The energy controlling electrode assembly is controlled so as to apply the time-dependent potential to the ions depending on their arrival time at the assembly (which depends on the m/z of the ions) thereby to control the energy of the ions depending on their m/z. Thus, the time-dependent potential does not vary periodically. Rather, the time-dependent potential varies depending on the arrival time of at least some of the ions in the pulse of ions from the ion source.

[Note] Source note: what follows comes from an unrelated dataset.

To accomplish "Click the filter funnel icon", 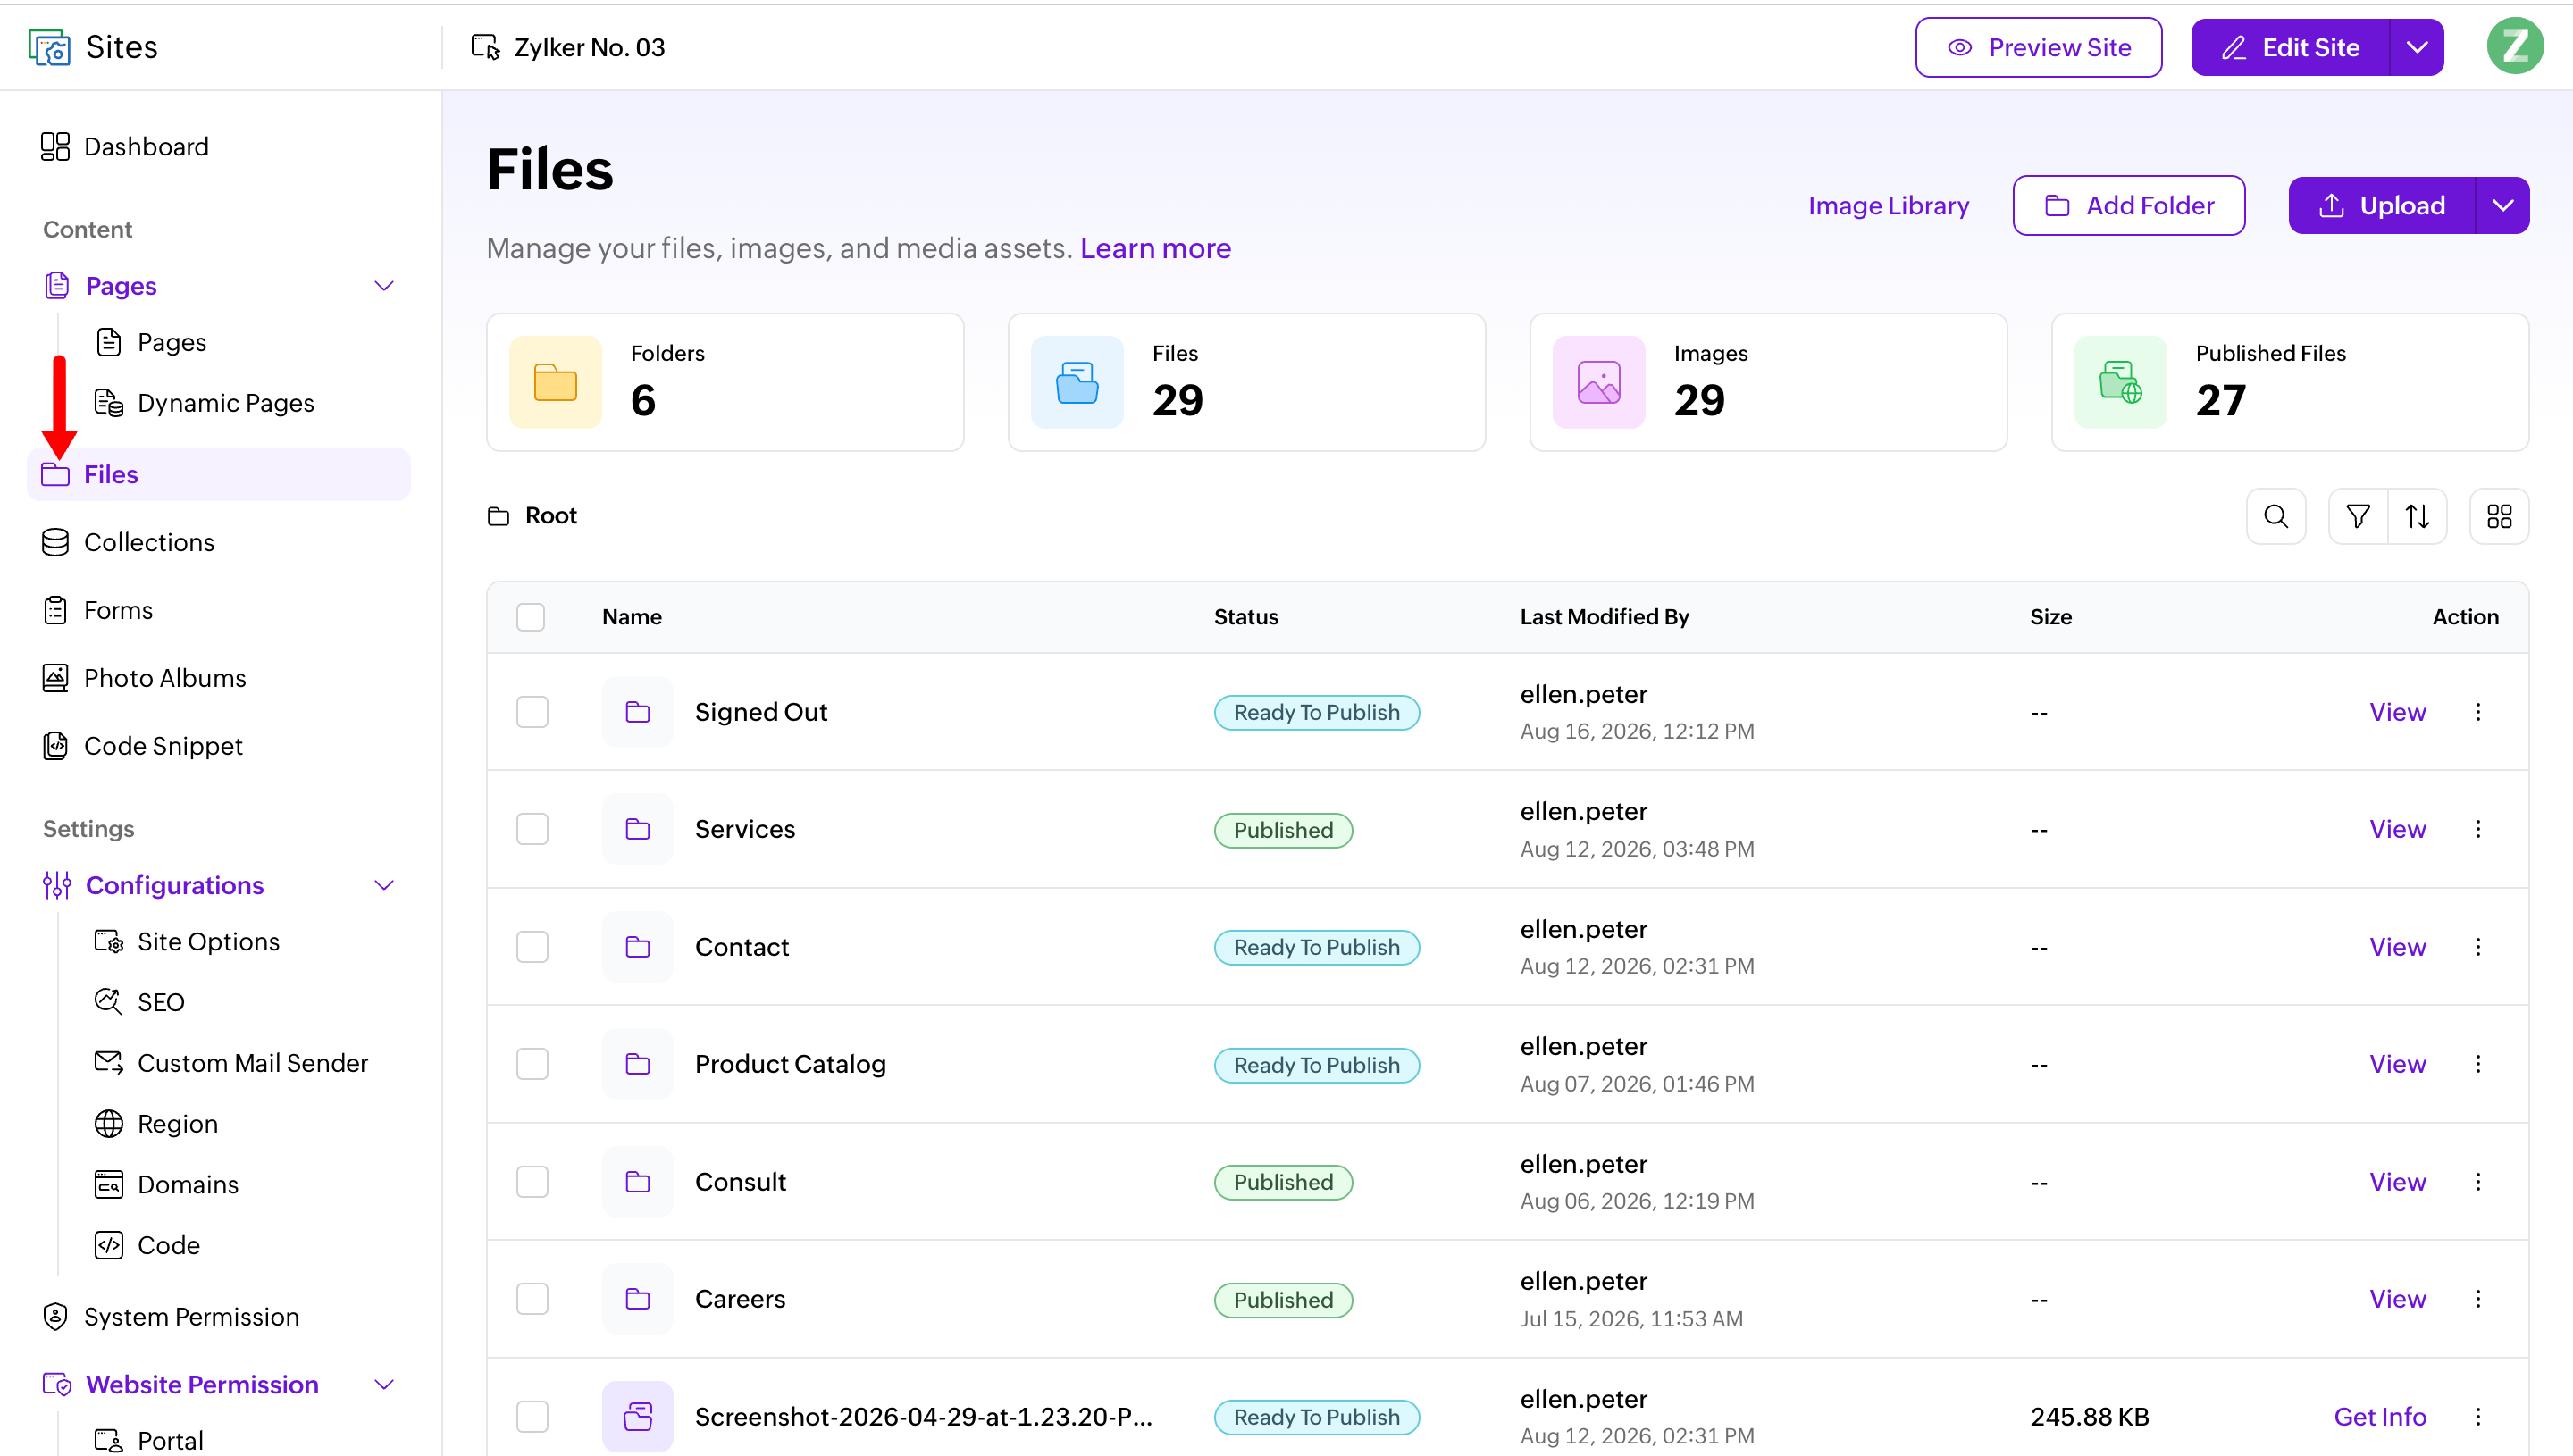I will pos(2357,516).
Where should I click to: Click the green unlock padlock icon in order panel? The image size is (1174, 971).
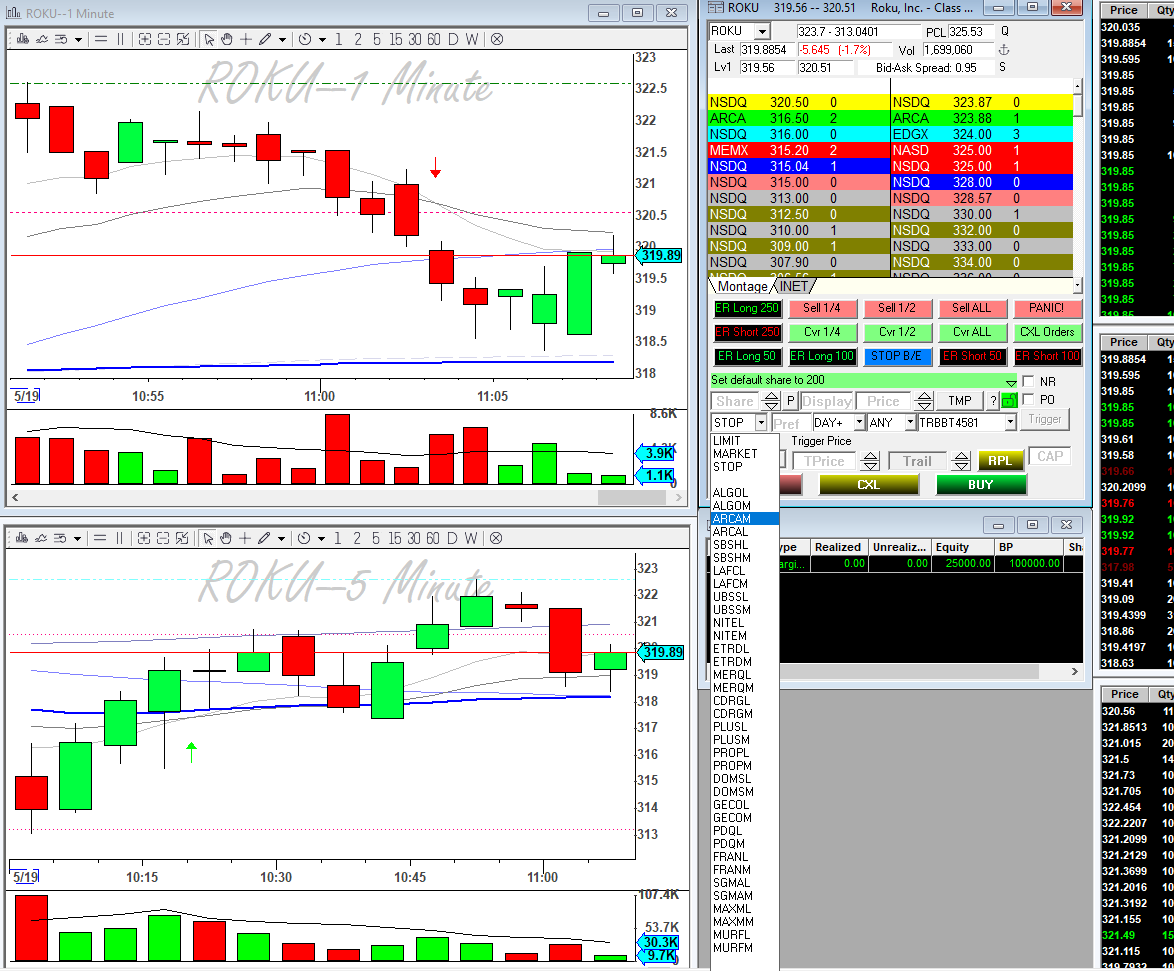(1009, 401)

The ions entering and exiting from the energy controlling electrode assembly typically form an ion beam. In certain preferred embodiments, the energy controlling electrode assembly is additionally for shaping the ion beam. In such embodiments, for shaping the ion beam, the energy controlling electrode assembly is preferably located close to the pulsed ion source (for example, at a distance from the pulsed ion source that is less than 1%, or less than 0.5%, or less than 0.2% or less than 0.1%, of the length of the total ion flight path between the pulsed ion source and the detector as described above).
The energy controlling electrode assembly may comprise at least one electrode to which a time-dependent voltage is applied (herein a so-called dynamic electrode). The voltage(s) is typically applied to the at least one dynamic electrode from a power supply under the control of a controller.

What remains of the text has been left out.